Snowflake external function code

The Snowflake SQL statement invokes an external function called detokenize.

Here’s how to implement that function and the corresponding Snowflake API integration:

CREATE OR REPLACE API INTEGRATION external_api_integration_lambda
    api_provider=aws_api_gateway
    api_aws_role_arn='arn:aws:iam::123456789012:role/my_cloud_account_role'
    api_allowed_prefixes=('https://xyz.execute-api.us-west-2.amazonaws.com/production/')
    enabled=true;

CREATE OR REPLACE EXTERNAL FUNCTION detokenize(field string)
  RETURNS variant
  api_integration = external_api_integration_lambda
  AS 'https://xyz.execute-api.us-west-2.amazonaws.com/production/';

AWS Lambda code

Of course, the next step would be to write the AWS Lambda that would reach out to Skyflow’s API to do the detokenization. The example below uses Python, but this could be any language supported by AWS Lambda.

import json
import boto3
import base64
import requests

session = boto3.session.Session()
client = session.client(
    service_name='secretsmanager',
    region_name='us-east-1'
)

def lambda_handler(event, context):
    tokenized_value = event['data'][0][1]
    
    skyflow_service_account = client.get_secret_value(SecretId='SECRET_ID')
    skyflow_vault_id = client.get_secret_value(SecretId='VAULT_ID')
    bearer_token = generate_bearer_token_from_creds(
            credentials=skyflow_service_account)
    
    url = f"https://prod.api.skyflowapis.com/v1/vaults/{skyflow_vault_id}/detokenize"
    
    payload = {
        "detokenizationParameters": [{
            "token": tokenized_value
        }]
    }
    
    headers = {
        "Authorization": f"Bearer {bearer_token}",
        "Content-Type": "application/json"
    }
    
    response = requests.post(url, headers=headers, data=json.dumps(payload))
    response_json = response.json()
    
    detokenized_value = response_json['records'][0]['value']
    return detokenized_value

It’s easy to see how this strategy — which only involves a data privacy vault and a few function calls — can be used to address two often-challenging problems.

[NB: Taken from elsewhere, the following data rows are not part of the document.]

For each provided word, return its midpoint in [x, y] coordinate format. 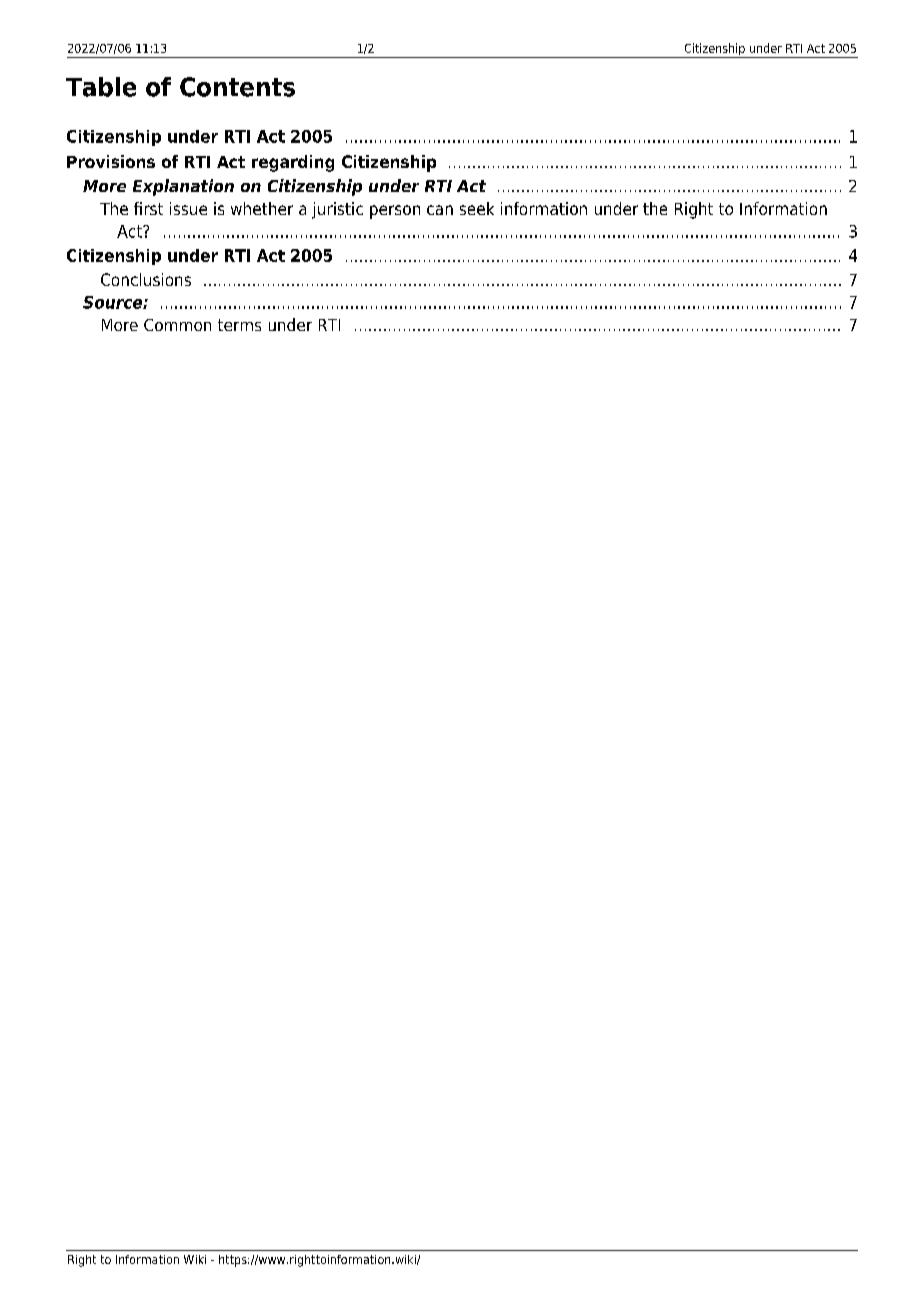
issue [188, 208]
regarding [293, 163]
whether [262, 208]
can [440, 210]
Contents [237, 87]
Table [101, 87]
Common [177, 325]
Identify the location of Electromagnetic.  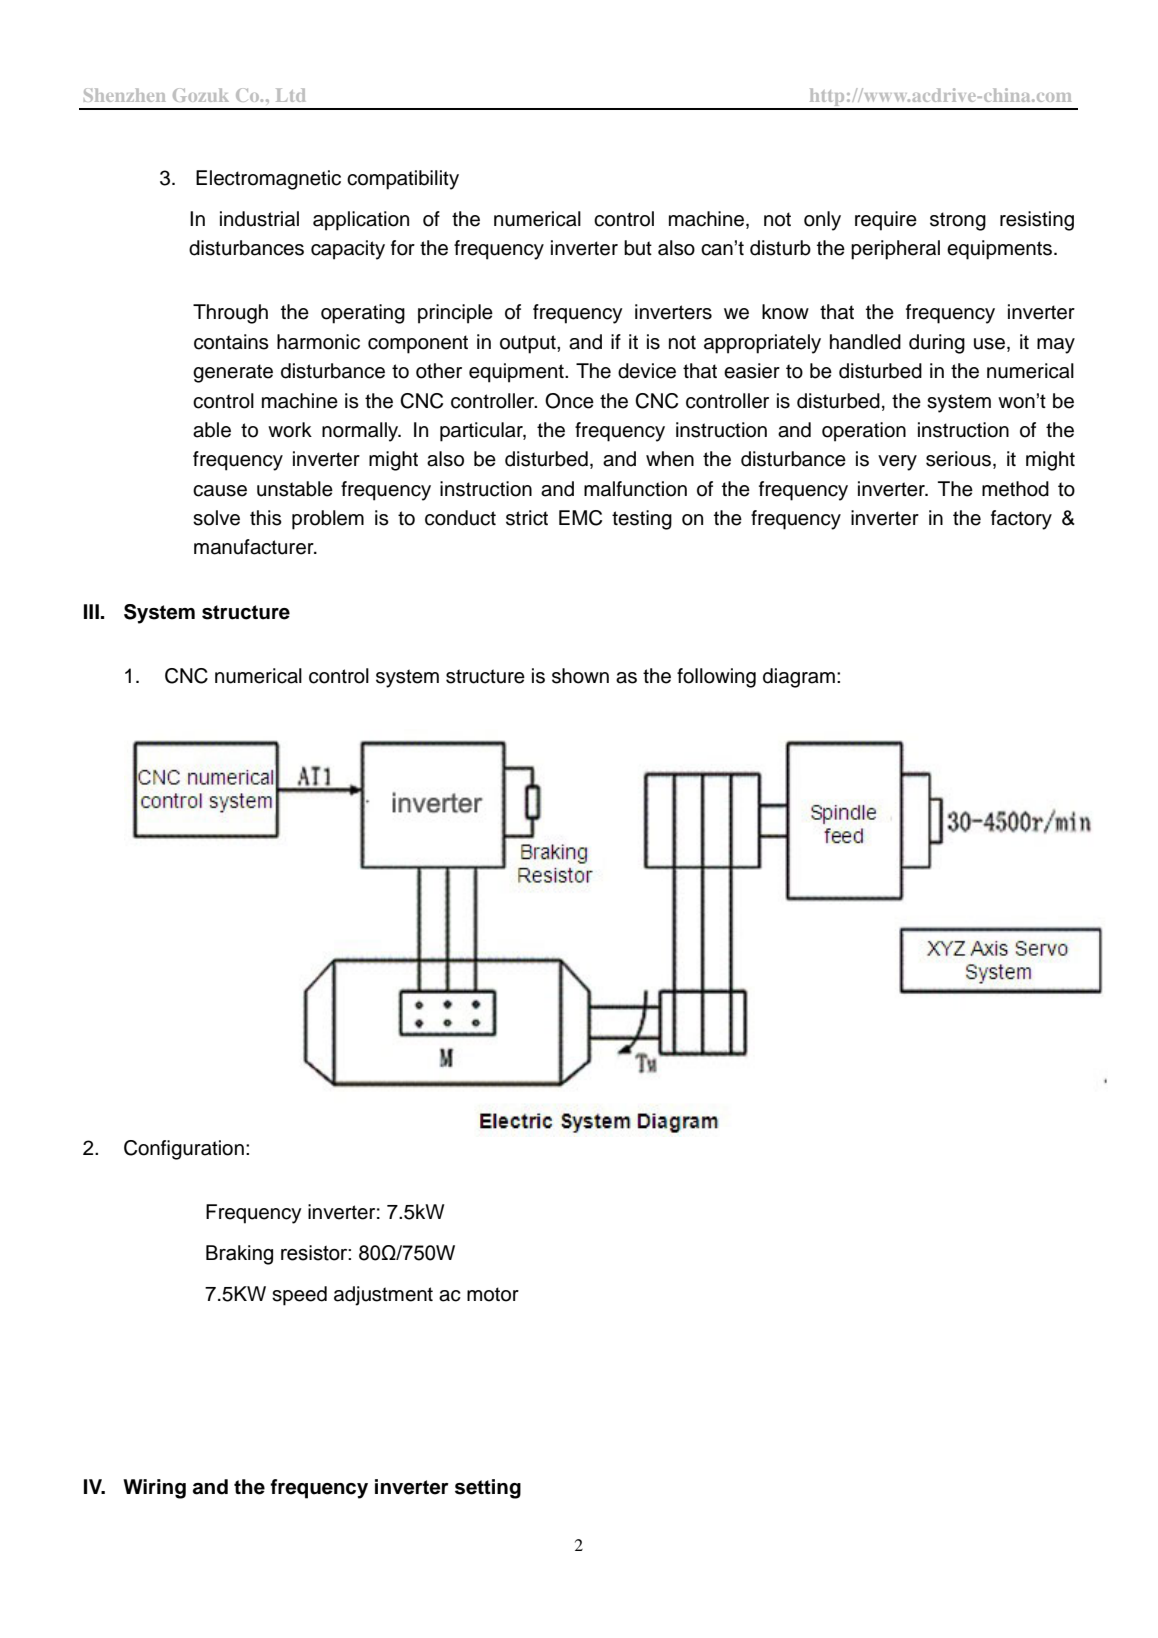
(268, 180).
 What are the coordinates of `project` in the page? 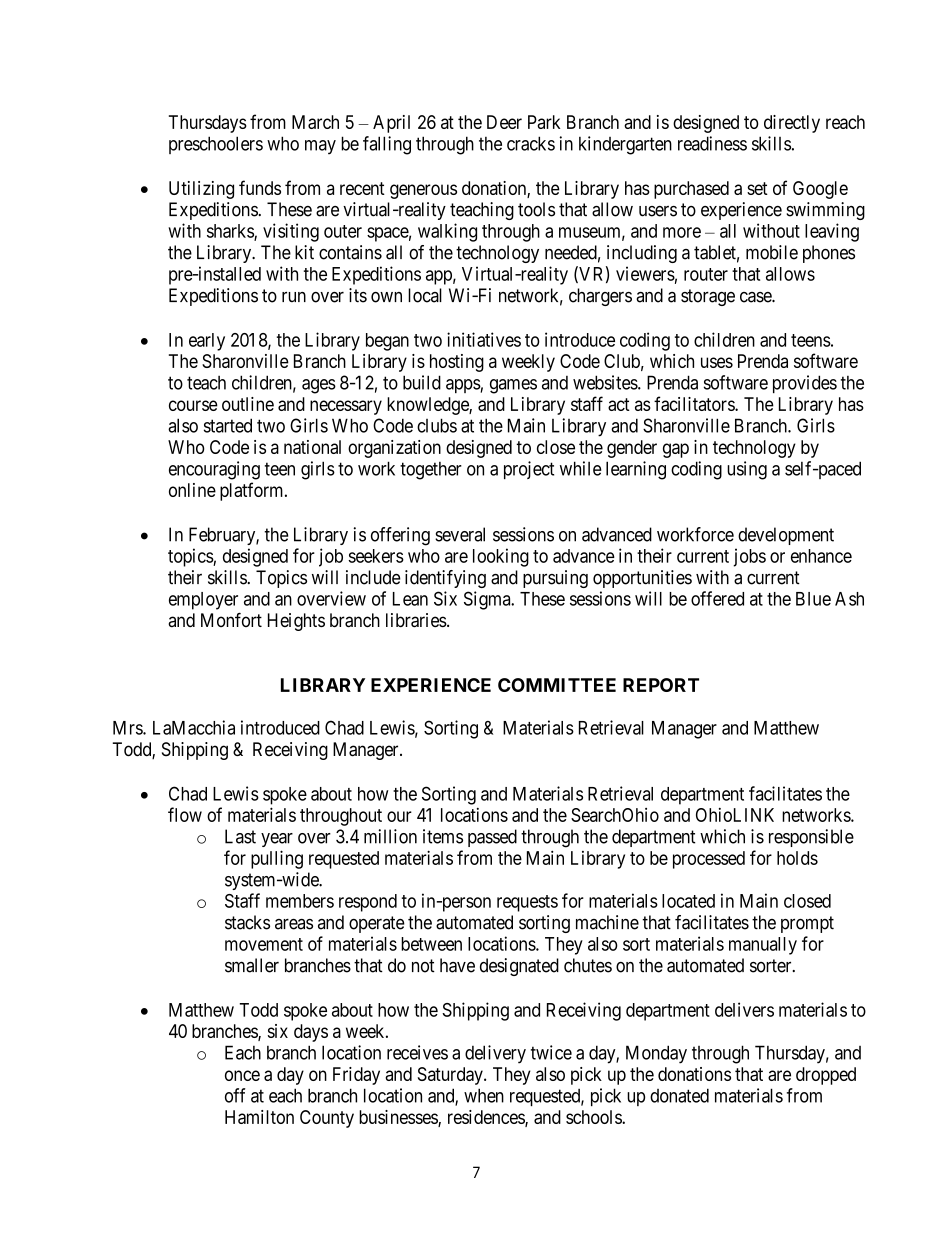 It's located at (529, 470).
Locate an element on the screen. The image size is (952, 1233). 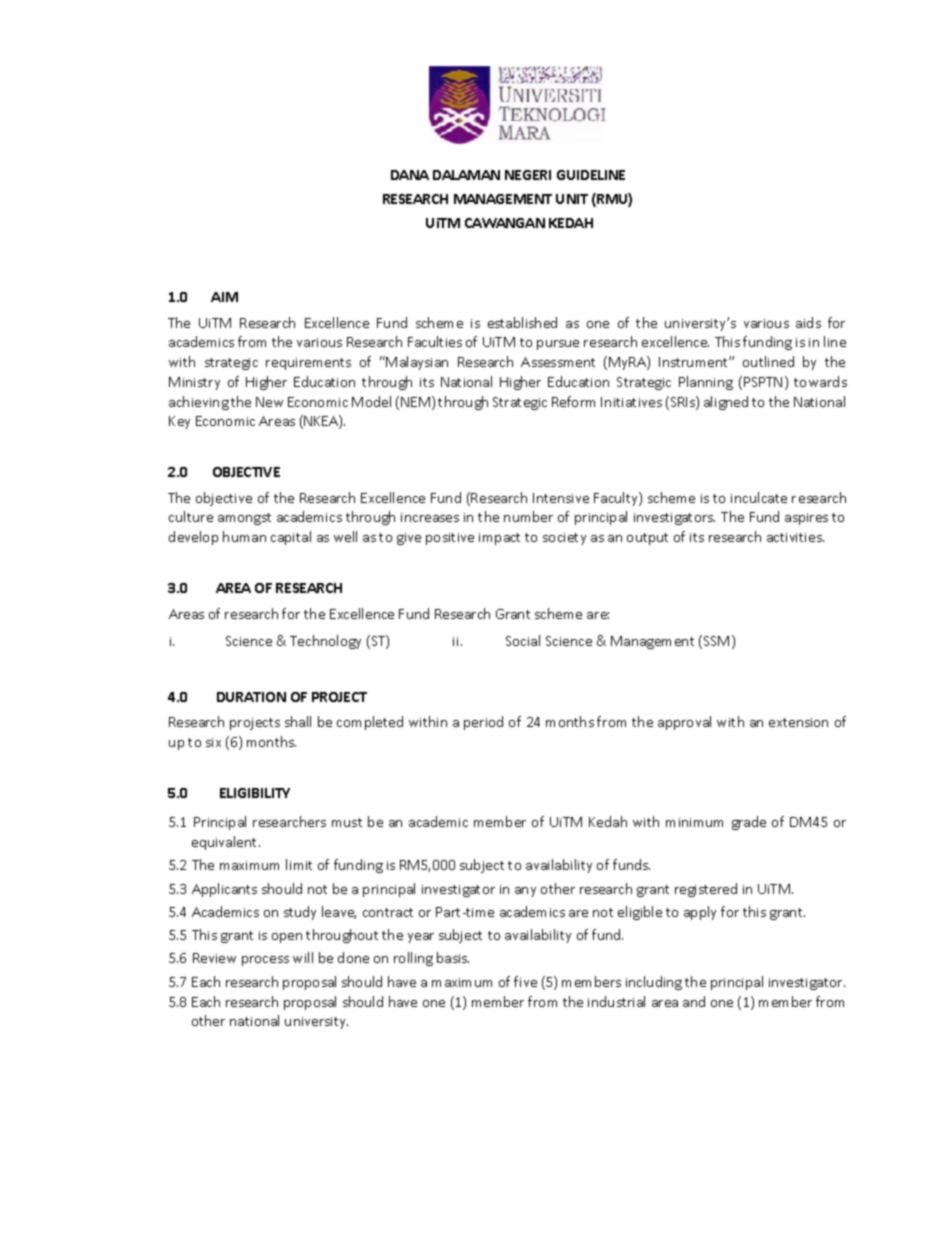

Keep PII and sensitive data protected by not storing it in Snowflake or any other location within our application infrastructure
Use Snowflake external functions and AWS Lambda in conjunction with Skyflow’s API to retrieve detokenized data for analytics when needed

Bonus benefits: security and compliance

This approach of combining Snowflake with a data privacy vault also reduces an organization’s security and compliance footprint in the following ways:

Isolating sensitive data in a data privacy vault reduces the risk of data breaches and compliance violations
Encrypting sensitive data in a data privacy vault further protects it from unauthorized access
Tokenizing sensitive data ensures that sensitive data will not be leaked even in the case of a breach
Enforcement of access control is in place. Access to the vault is controlled using zero-trust architecture and policy-based access control, all of which help to reduce the risk of unauthorized access

Using Snowflake external functions in conjunction with a data privacy vault is an attractive strategy for modern data stack analytics. You keep your security and compliance risk low, while maintaining access to important customer data and analytics.

Conclusion

The challenge of storing tokenized PII in Snowflake is that the tokenized data can take away important context, thereby reducing the usefulness of customer analytics. Skyflow Data Privacy Vault solves this customer analytics PII problem by isolating and securing the tokenized data while also providing a way to request on-the-fly detokenization.

The vault architecture also helps simplify challenges like data residency while maintaining a single global analytics store. I will cover this in detail in a future post.